Originally posted by LittleBlackEagle
great article came out yesterday for anyone that didn't get a chance to view it.
Infinite quantitative easing (QE3) now initiated; the final chapter of America's financial blowout has begun
Steal from the poor to give to the rich
Quantitative easing, you see, is essentially the Federal Reserve creating money and then handing it to the richest banks. Meanwhile, all that new money floating around erodes the value of the dollars in the hands of the working taxpayers. So their grocery bills go up. Their fuel costs go up. Their daycare costs increase and their utility bills creep ever skyward.
But the rich banksters are simultaneously rolling in FREE Fed cash, and instead of actually lending this money out and doing something useful with it, they crank up their own executive bonuses to make sure they get paid while the rest of the economy crumbles. And why? It's simple: Because people are crooks, and if they get handed $40 billion a month in free money, they're just going to grin and say, "How can we get MORE?"

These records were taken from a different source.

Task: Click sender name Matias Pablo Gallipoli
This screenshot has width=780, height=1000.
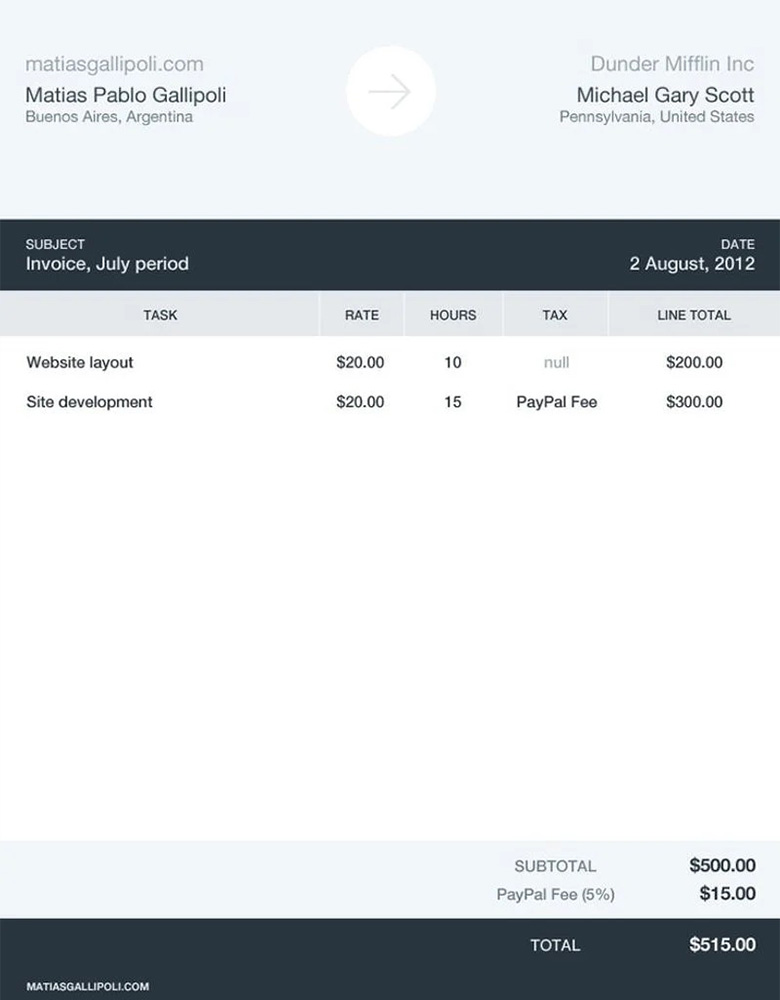Action: (x=126, y=96)

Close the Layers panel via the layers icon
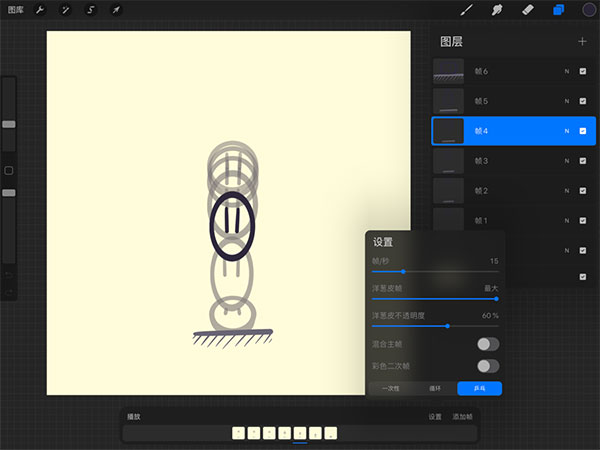pyautogui.click(x=558, y=10)
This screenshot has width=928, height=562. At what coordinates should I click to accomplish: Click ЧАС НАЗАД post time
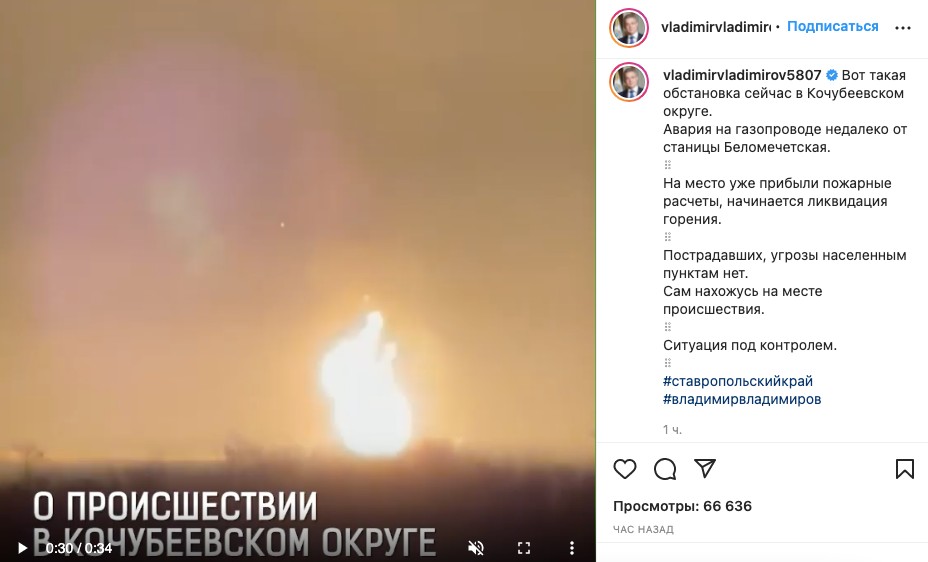(x=643, y=529)
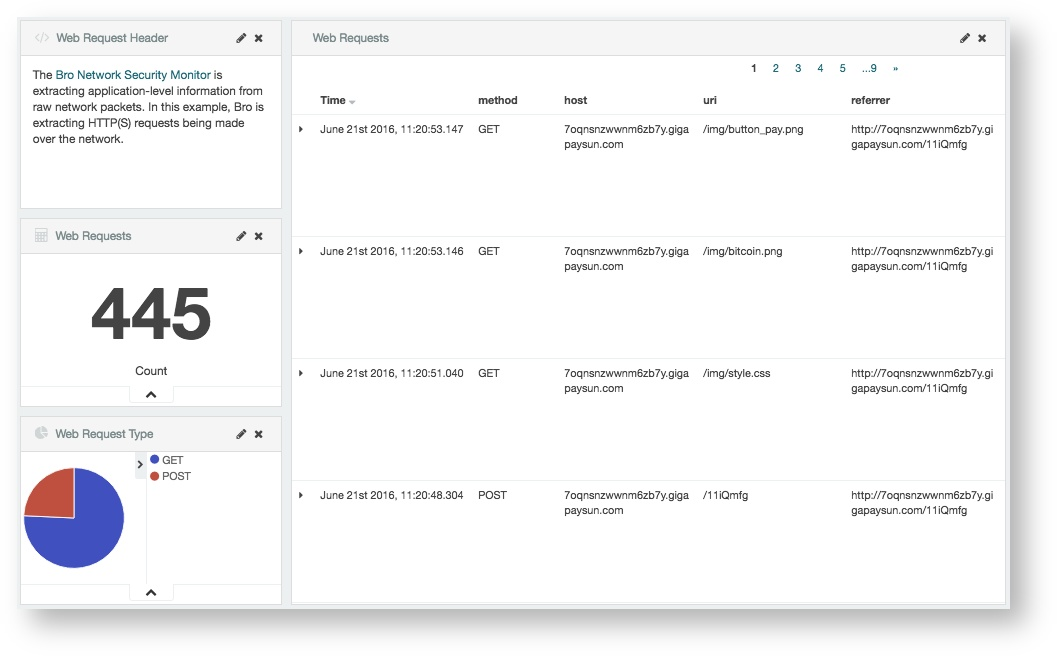This screenshot has width=1058, height=657.
Task: Edit the Web Request Header panel
Action: click(240, 37)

That's the credo of the banks: MORE!
www.naturalnews.com...
that's just a snippet from it but i think it really hits home with how the author lays it out in easy to understand laymen's terms.
edit on 17-9-2012 by LittleBlackEagle because: (no reason given)
Originally posted by HIWATTHe may not have seemed richer than you are now but really, he was far far more wealthy.
Why?
There weren't all those things of no value you mentioned for him to waste money on. Instead his attention was placed in things that DID have value: YOU (family)
It's not surprising the way it's all turning out.
"the high cost of low price", indeed
Originally posted by benrl
We need to follow Icelands example.
Start arresting bankers, starting with the FED.